⚡️ Saturday AI Sparks 🤖 - 🌐📝#️⃣ Translate → Summarize → Hashtags
Posted On: October 11, 2025
Description:
Introduction
AI tasks rarely happen in isolation. In real-world workflows, you often want to chain multiple AI steps together — for example, translate a text, summarize it, and then generate relevant hashtags for sharing.
In this post, we’ll show how to combine these three tasks into a simple end-to-end pipeline using scikit-learn’s Pipeline along with Hugging Face Transformers and Deep Translator.
Why This Matters
- Translation: Makes content globally accessible.
- Summarization: Reduces long text into a short, digestible version.
- Hashtag Generation: Helps in discoverability when sharing on social platforms.

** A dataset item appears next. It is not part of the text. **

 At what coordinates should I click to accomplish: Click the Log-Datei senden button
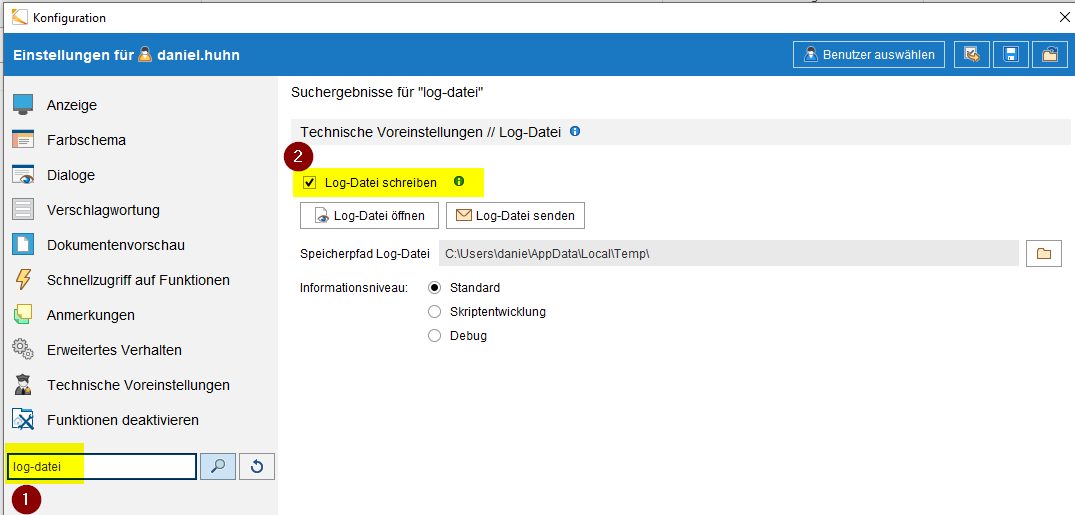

Instead of running these steps separately, we’ll tie them together with a single pipeline.
Step 1 — Translate
We use deep-translator to translate text into English before summarization.
This ensures the summarizer works on consistent input.
from deep_translator import GoogleTranslator
def translate_list(texts, source="auto", target="en"):
return [GoogleTranslator(source=source, target=target).translate(t) for t in texts]
Step 2 — Summarize
We apply a pretrained summarization model from Hugging Face (distilbart-cnn-12-6).
The summarizer shortens the text while preserving its meaning.
from transformers import pipeline
summarizer = pipeline("summarization", model="sshleifer/distilbart-cnn-12-6")
def summarize_list(texts):
outs = []
for t in texts:
out = summarizer(t, max_length=120, min_length=40, do_sample=False)
outs.append(out[0]["summary_text"])
return outs
Step 3 — Generate Hashtags
We create simple hashtags by extracting frequent keywords from the summary.
No extra dependencies are needed — just Python’s built-in libraries.
import collections, string, re
STOPWORDS = {"the","and","is","in","to","of","a","for","on","it","as","with","this","that","by","an","be","are"}
def clean_tokens(text):
text = text.lower().translate(str.maketrans("", "", string.punctuation + string.digits))
return [w for w in text.split() if w not in STOPWORDS and len(w) > 2]
def hashtags_from_list(texts, top_k=8):
all_tags = []
for t in texts:
words = clean_tokens(t)
counter = collections.Counter(words)
most_common = [w for w, _ in counter.most_common(top_k)]
tags = ["#" + w.capitalize() for w in most_common]
all_tags.append(" ".join(tags))
return all_tags
Step 4 — Combine into a Pipeline
With scikit-learn’s Pipeline, we can chain all steps together into a single, reusable workflow.
from sklearn.pipeline import Pipeline
from sklearn.preprocessing import FunctionTransformer
pipe = Pipeline(steps=[
("translate_to_en", FunctionTransformer(lambda X: translate_list(X, source="auto", target="en"), validate=False)),
("summarize_en", FunctionTransformer(lambda X: summarize_list(X), validate=False)),
("hashtags", FunctionTransformer(lambda X: hashtags_from_list(X, top_k=8), validate=False)),
])
Running the pipeline on an input text returns both the summary and hashtags.
Sample Output
Input text (Spanish):
La inteligencia artificial está transformando industrias enteras, desde la salud hasta las finanzas.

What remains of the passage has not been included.